Characterization of in vivo and in vitro electrophysiological and antiarrhythmic effects of a novel IKACh blocker, NIP-151: a comparison with an IKr-blocker dofetilide.

We investigated the electrophysiological and antiarrhythmic effects of a novel antiarrhythmic agent, NIP-151, and compared these effects with those of an IKr-blocker dofetilide. NIP-151 potently inhibited acetylcholine-activated K current (IKACh) with an IC50, with 1.6 nM in HEK293 cells expressing the GIRK1/4 channel, but it had little effect on IKr (IC50 = 57.6 microM). NIP-151 dose-dependently terminated AF both in vagal nerve stimulation-induced AF (at 5 and 15 microg/kg per minute) and aconitine-induced AF (at 30 and 100 microg/kg) models. This compound significantly prolonged the atrial effective refractory period (ERP), but it had no significant effects on ventricular ERP. There were no significant changes on electrocardiographic variables with NIP-151 (up to 1,000 microg/kg per minute) administration.
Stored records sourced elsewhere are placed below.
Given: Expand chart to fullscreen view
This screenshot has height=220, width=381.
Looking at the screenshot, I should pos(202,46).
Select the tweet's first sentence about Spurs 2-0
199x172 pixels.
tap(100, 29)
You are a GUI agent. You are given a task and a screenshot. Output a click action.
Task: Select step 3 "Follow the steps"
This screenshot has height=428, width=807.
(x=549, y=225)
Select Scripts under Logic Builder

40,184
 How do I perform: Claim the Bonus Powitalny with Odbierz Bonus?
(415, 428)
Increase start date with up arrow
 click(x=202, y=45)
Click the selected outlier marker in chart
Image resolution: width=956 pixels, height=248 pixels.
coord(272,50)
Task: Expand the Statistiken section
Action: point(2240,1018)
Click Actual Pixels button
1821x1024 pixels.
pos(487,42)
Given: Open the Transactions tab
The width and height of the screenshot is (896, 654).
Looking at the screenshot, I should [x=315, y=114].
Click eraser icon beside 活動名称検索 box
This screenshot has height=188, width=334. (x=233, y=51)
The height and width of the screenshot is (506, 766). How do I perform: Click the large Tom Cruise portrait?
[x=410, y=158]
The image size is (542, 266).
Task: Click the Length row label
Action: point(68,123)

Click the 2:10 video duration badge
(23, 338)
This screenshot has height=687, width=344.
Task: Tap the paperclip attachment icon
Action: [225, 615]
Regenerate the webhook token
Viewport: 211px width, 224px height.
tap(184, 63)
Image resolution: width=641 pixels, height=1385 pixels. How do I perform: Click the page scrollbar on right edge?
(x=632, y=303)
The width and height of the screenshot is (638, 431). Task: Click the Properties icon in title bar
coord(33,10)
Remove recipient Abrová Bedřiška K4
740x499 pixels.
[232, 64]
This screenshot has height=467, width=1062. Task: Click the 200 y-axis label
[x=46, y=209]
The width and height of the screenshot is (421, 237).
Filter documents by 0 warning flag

In contrast, dofetilide had little effect in either AF model, even though this compound potently prolonged atrial ERP. Dofetilide also significantly prolonged ventricular ERP and the QT interval in anesthetized dogs, which are related to proarrhythmic risk. In conclusion, a novel antiarrhythmic agent NIP-151, which potently blocked IKACh, was highly effective in the two types of canine AF models with an atrial-specific ERP-prolonging profile. Therefore, NIP-151 might be useful for the treatment of AF with lower risk of proarrhythmia, compared with IKr blockers.